The mill was run by Mr. Moore and his wife through the late 1800s during which time the mill was used for various purposes including hosting visitors overnight and providing meals. On one such visit a newlywed couple, Oscar Larkin and Ellie Beckwith Stringfield, came to stay at the Moore's Mill in 1882.

“We got to Raleigh about 9:00 and were met by a man from Mr. W.C. Moore’s who had brought a nice horse and buggy for us to drive to Mr. Moore’s where we were invited to take our wedding dinner. We arrived at 1:00 before Mrs. Moore was ready for us, but Mr. Moore met us and made us welcome. This was 4 miles from Wakefield (two miles north of Zebulon) where we were to live. We spent the night and next day went to Wakefield to meet Mrs.
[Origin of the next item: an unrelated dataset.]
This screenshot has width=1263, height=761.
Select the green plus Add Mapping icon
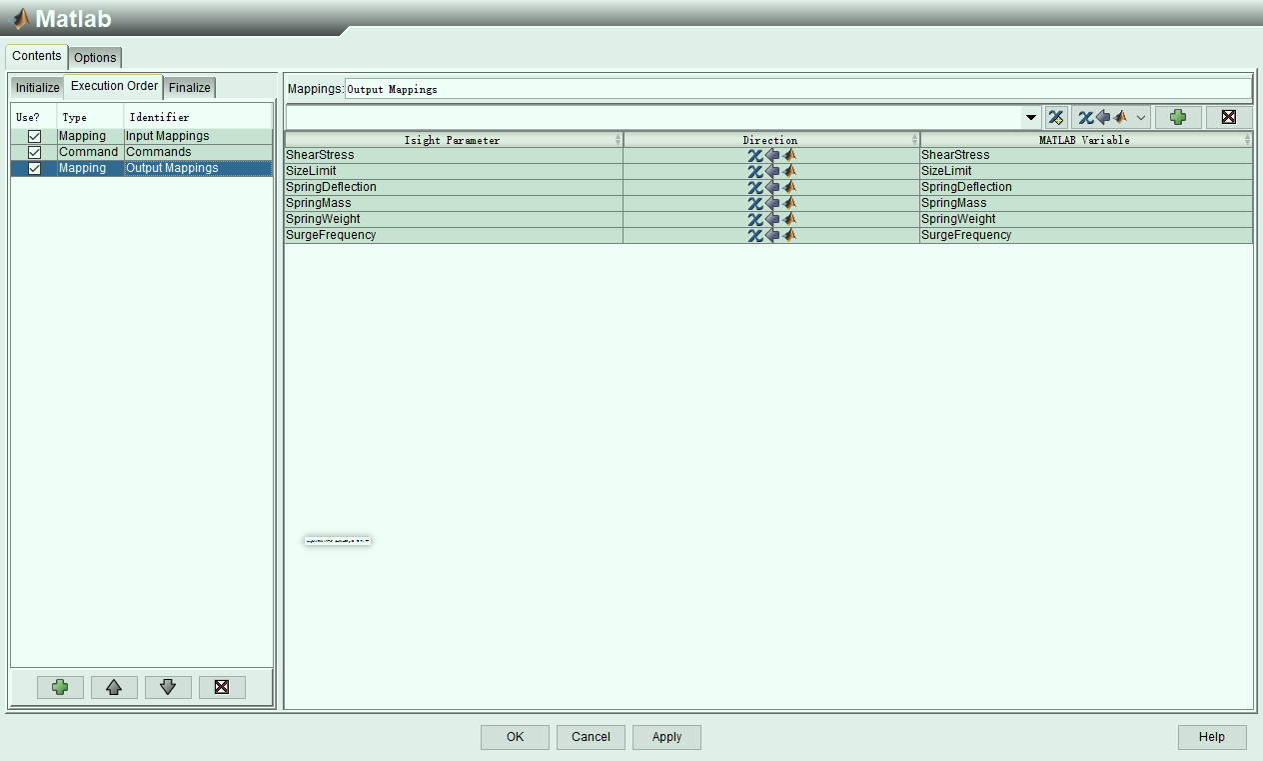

Kemp with whom we were to board[.]”

Moore's Mill also served as the location for the local post office by 1874. Postmaster Nancy N. Liles ran the post office where local farmers and merchants would receive mail for the pony express until it was moved in 1888. Records still indicate local farmers receiving mail at the mill as late as 1896. Mr. Moore died in 1913 and the mill was sold.

In the mid-1910s the mill began to also provide power to the community. It operated a generator off a 12-cylinder Cadillac engine which provided power on Fridays and Saturdays. Zebulon later had 36 street lights which were all powered by the mill and an adjacent electric power plant. The power plant was washed away shortly after this in the 1919 flood.

Ownership of the mill and its land was transferred to the town of Zebulon in 1923. The mill was later sold to Dave Privette who owned the mill until its presumed burning in the 1950s. The town of Zebulon built a water filtration plant in 1963 and it stands near the park today. The town development plan also notes that, “Industries, too, have shared in this spreading out of cities. Modern assembly-line processes require single-story construction, and the two and three story mill of yesteryear often stands vacant today.”

== The park ==
The park was originally constructed in the 1970s in a three-acre plot of land and was then named Jaycee Park. The park fell into disuse and was abandoned by the Zebulon town parks department until a citizen by the name of John Middleswarth began to restore the park in 1985. The Zebulon's park system then adopted the park about five years later and it became known as Little River Park.

== Damage and repair ==
The dam has been damaged and repaired many times over its history. A flood in 1919 destroyed dam power facilities. Based on graffiti found on stones that would have been under the waterline at the time (stating -L.E.R March 10, 1928), there was another flood in 1928. Hurricanes in 1996, 1999, and most recently Hurricane Matthew in October 2016, have caused even more flood damage. The most recent damage from Hurricane Matthew has yet to be repaired. The Zebulon town commission voted in January not to pursue using FEMA funding to rebuild the dam and has since filed a plan to pursue streambank revitalization, which would restore the river to its original state before the existence of the dam and would remove all existing dam structures. Some of the funds would also go to building additions to the existing park and trails along the river. As of April 4, 2018, the town commission is still waiting for approval for the streambank revitalization project.